(Lines of data)
┄┄┄┄┄┄┄┄┄┄

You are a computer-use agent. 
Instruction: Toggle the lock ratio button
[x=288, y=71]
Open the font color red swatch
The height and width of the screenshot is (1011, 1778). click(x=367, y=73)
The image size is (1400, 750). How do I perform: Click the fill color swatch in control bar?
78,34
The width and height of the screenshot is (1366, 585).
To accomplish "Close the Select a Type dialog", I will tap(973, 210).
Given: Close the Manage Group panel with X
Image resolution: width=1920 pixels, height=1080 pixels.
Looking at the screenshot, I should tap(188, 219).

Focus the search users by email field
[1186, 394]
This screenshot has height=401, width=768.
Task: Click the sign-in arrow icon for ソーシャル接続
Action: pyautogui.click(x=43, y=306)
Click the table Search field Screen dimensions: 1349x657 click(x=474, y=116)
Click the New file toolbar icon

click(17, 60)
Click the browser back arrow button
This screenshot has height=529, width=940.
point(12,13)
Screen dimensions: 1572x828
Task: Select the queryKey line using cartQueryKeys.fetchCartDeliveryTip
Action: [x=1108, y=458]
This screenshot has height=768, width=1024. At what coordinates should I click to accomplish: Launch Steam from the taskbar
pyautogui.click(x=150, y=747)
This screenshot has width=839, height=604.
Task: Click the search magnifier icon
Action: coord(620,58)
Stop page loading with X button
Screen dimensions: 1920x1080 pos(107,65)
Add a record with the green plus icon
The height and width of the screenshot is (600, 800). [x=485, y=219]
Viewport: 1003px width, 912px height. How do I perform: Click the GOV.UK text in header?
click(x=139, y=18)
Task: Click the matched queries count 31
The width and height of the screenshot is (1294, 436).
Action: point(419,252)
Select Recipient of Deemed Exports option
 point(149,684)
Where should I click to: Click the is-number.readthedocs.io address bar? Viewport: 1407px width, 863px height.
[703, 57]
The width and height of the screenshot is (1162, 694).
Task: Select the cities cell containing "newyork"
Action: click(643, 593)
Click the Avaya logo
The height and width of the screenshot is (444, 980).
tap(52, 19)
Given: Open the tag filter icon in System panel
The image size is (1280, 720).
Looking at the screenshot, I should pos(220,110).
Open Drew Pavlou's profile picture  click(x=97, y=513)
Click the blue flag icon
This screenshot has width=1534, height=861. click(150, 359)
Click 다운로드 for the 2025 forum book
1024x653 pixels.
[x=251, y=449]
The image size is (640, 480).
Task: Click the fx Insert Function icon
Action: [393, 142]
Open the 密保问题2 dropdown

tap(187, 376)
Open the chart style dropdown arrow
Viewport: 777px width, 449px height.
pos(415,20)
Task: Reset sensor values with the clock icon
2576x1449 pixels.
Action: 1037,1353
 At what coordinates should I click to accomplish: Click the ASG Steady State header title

┄┄┄┄┄┄┄┄┄┄

Swap every "swatch" in the material for "chip" and give the lines again, keeping everything else unchanged.

Correct output >>
You are a computer-use agent. 
Instruction: Toggle the lock ratio button
[x=288, y=71]
Open the font color red chip
The height and width of the screenshot is (1011, 1778). click(x=367, y=73)
The image size is (1400, 750). How do I perform: Click the fill color chip in control bar?
78,34
The width and height of the screenshot is (1366, 585).
To accomplish "Close the Select a Type dialog", I will tap(973, 210).
Given: Close the Manage Group panel with X
Image resolution: width=1920 pixels, height=1080 pixels.
Looking at the screenshot, I should tap(188, 219).

Focus the search users by email field
[1186, 394]
This screenshot has height=401, width=768.
Task: Click the sign-in arrow icon for ソーシャル接続
Action: pyautogui.click(x=43, y=306)
Click the table Search field Screen dimensions: 1349x657 click(x=474, y=116)
Click the New file toolbar icon

click(17, 60)
Click the browser back arrow button
This screenshot has height=529, width=940.
point(12,13)
Screen dimensions: 1572x828
Task: Select the queryKey line using cartQueryKeys.fetchCartDeliveryTip
Action: [x=1108, y=458]
This screenshot has height=768, width=1024. At what coordinates should I click to accomplish: Launch Steam from the taskbar
pyautogui.click(x=150, y=747)
This screenshot has width=839, height=604.
Task: Click the search magnifier icon
Action: coord(620,58)
Stop page loading with X button
Screen dimensions: 1920x1080 pos(107,65)
Add a record with the green plus icon
The height and width of the screenshot is (600, 800). [x=485, y=219]
Viewport: 1003px width, 912px height. How do I perform: Click the GOV.UK text in header?
click(x=139, y=18)
Task: Click the matched queries count 31
The width and height of the screenshot is (1294, 436).
Action: point(419,252)
Select Recipient of Deemed Exports option
 point(149,684)
Where should I click to: Click the is-number.readthedocs.io address bar? Viewport: 1407px width, 863px height.
[703, 57]
The width and height of the screenshot is (1162, 694).
Task: Select the cities cell containing "newyork"
Action: click(643, 593)
Click the Avaya logo
The height and width of the screenshot is (444, 980).
tap(52, 19)
Given: Open the tag filter icon in System panel
The image size is (1280, 720).
Looking at the screenshot, I should pos(220,110).
Open Drew Pavlou's profile picture  click(x=97, y=513)
Click the blue flag icon
This screenshot has width=1534, height=861. click(150, 359)
Click 다운로드 for the 2025 forum book
1024x653 pixels.
[x=251, y=449]
The image size is (640, 480).
Task: Click the fx Insert Function icon
Action: [393, 142]
Open the 密保问题2 dropdown

tap(187, 376)
Open the chart style dropdown arrow
Viewport: 777px width, 449px height.
pos(415,20)
Task: Reset sensor values with the clock icon
2576x1449 pixels.
Action: 1037,1353
 At what coordinates should I click to accomplish: Click the ASG Steady State header title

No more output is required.